Although the court erred in granting the father’s motion to dismiss at the close of the mother’s proof, here, the father presented evidence, on his petition, that refuted the mother’s evidence, and the mother had an opportunity to cross-examine the father’s witnesses (cf. Matter of David WW. v Laureen QQ., 42 AD3d 685, 686 [2007]). “ ‘Our authority in determinations of custody is as broad as that of Family Court’ ” (Matter of Howell v Lovell, 103 AD3d 1229, 1231 [2013]) and, based upon our review of the entire record, we conclude that the mother failed to establish that it was in the best interests of the child to award sole custody to her (see generally Matter of Brandyn E, 278 AD2d 533, 535 [2000]). The father presented evidence that the mother had made numerous unfounded reports of alleged physical abuse of the child both to Child Protective Services and to the police. The father also presented evidence from a neighbor, who is a mandated reporter and who had a close relationship with the child, regarding the child’s demeanor and behavior while living at the father’s house. We therefore affirm the order denying the mother’s petition in appeal No. 1.
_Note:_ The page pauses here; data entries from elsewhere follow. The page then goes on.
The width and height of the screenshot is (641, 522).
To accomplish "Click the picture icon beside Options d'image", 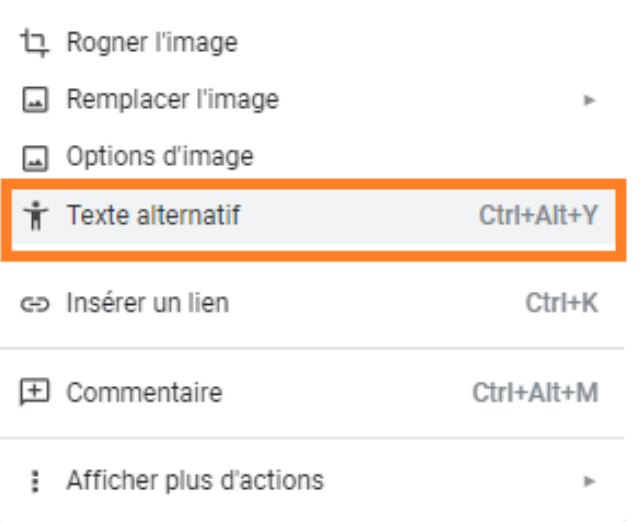I will coord(35,158).
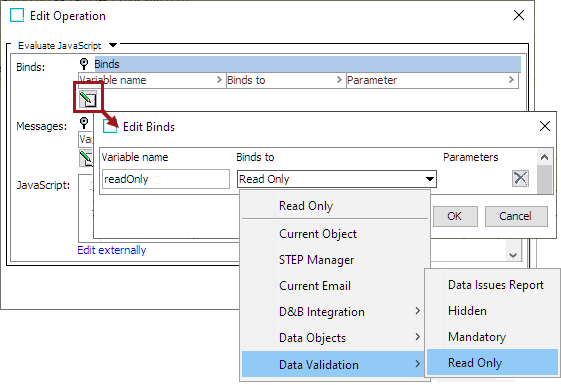Open the Binds to Read Only combo box
Viewport: 561px width, 385px height.
(x=337, y=179)
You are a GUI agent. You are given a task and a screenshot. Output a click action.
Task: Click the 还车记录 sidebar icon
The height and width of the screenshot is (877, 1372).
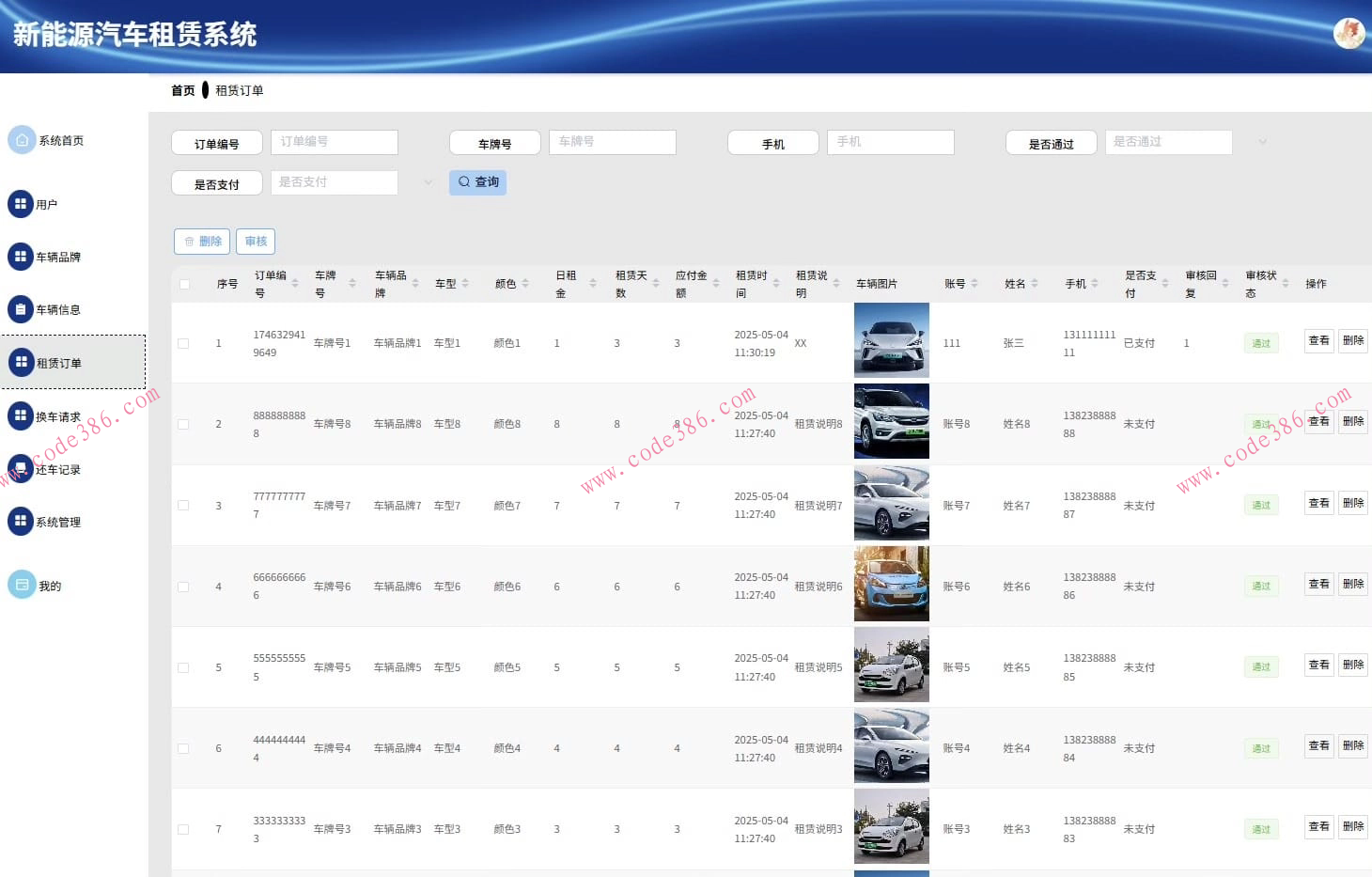pyautogui.click(x=21, y=468)
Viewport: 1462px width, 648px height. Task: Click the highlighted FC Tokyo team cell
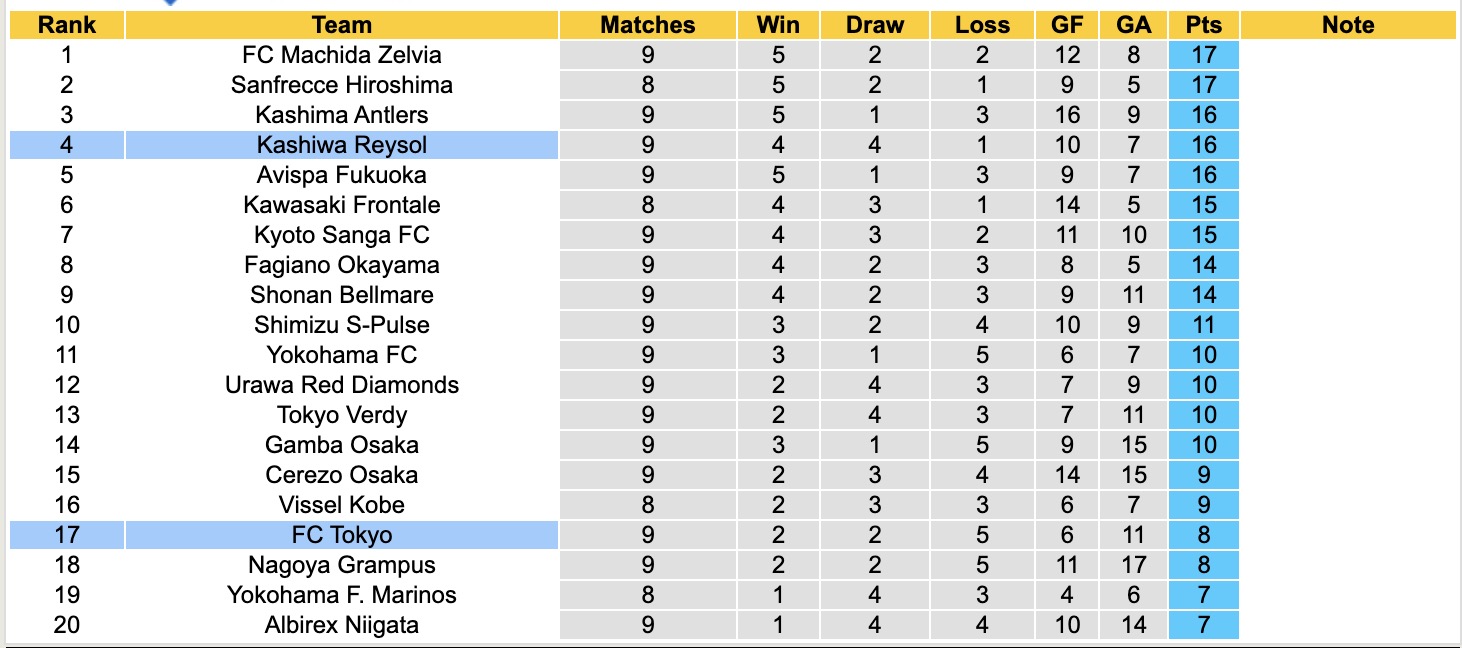coord(341,535)
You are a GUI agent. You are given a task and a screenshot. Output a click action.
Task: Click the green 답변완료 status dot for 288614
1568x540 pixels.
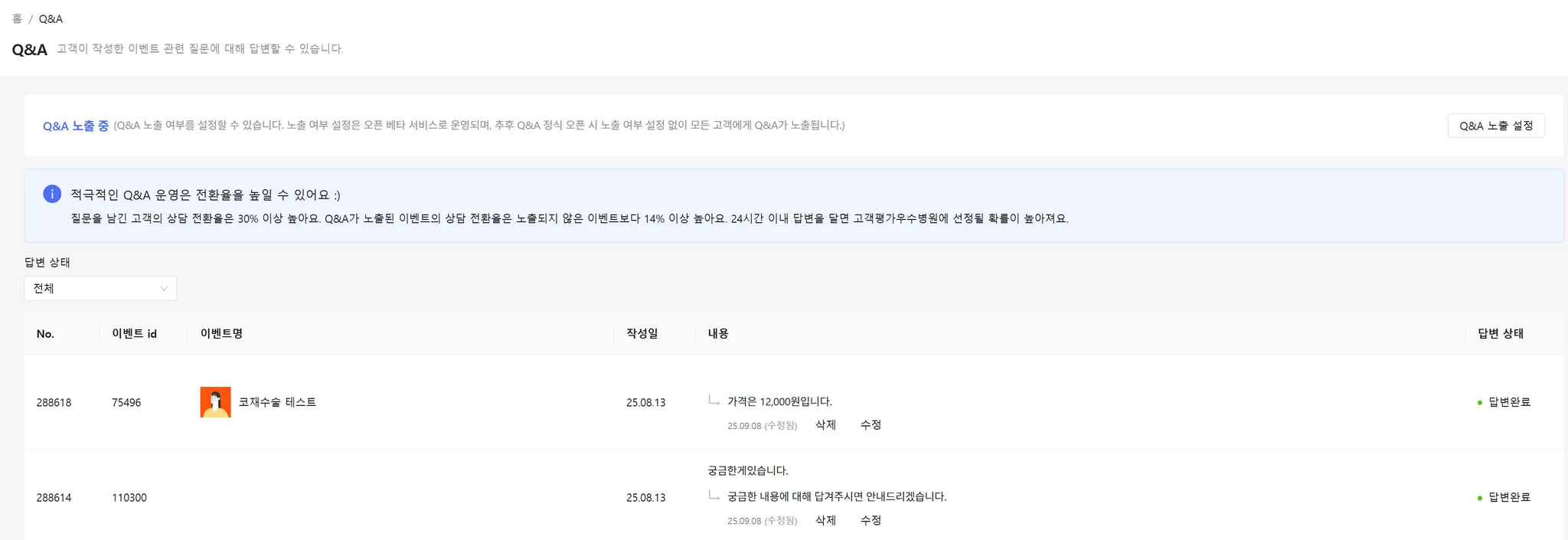click(x=1479, y=498)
We likewise affirm the order in appeal No. 2. The father testified that the parties are unable to communicate without acrimony, and that they communicate only through the maternal grandmother, or by letters carried by the child, or by counsel. The father’s evidence mirrored the mother’s evidence in that respect. Thus, the record supports the court’s determination in appeal No. 2 that the acrimonious relationship of the parties warranted a change from joint custody to sole custody and that the best interests of the child would be served by awarding sole custody to the father (see Leonard v Leonard, 109 AD3d 126, 128 [2013]; Matter of Dube v Dube, 259 AD2d 1041, 1041 [1999]). We have reviewed the mother’s remaining contention in appeal No. 2 and conclude that it is without merit.

Present — Scudder, PJ., Centra, Lindley, Sconiers and DeJoseph, JJ.